◆ **Exercise material**
········
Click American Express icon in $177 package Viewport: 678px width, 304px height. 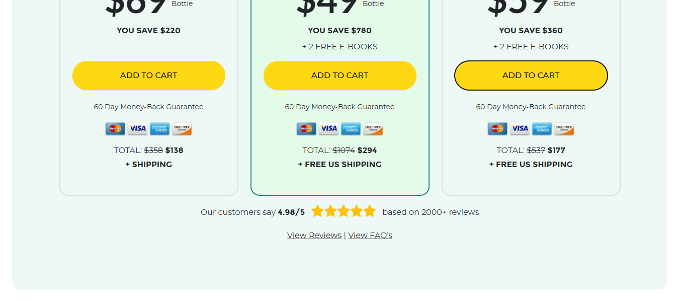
········
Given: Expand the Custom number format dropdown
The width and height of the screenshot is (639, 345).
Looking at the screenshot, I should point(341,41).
········
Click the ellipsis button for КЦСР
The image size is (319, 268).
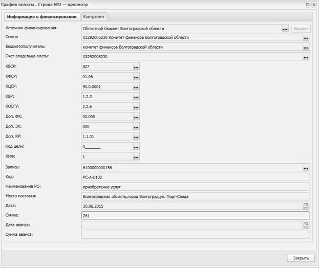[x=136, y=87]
········
Render the lines of the records from the line containing "Click the ellipsis button for КЦСР" through the line containing "[x=136, y=87]", both included, as a numbered list with blank lines omitted. Leave the pictures out of the answer.

◆ **Correct result**
1. Click the ellipsis button for КЦСР
2. The image size is (319, 268).
3. [x=136, y=87]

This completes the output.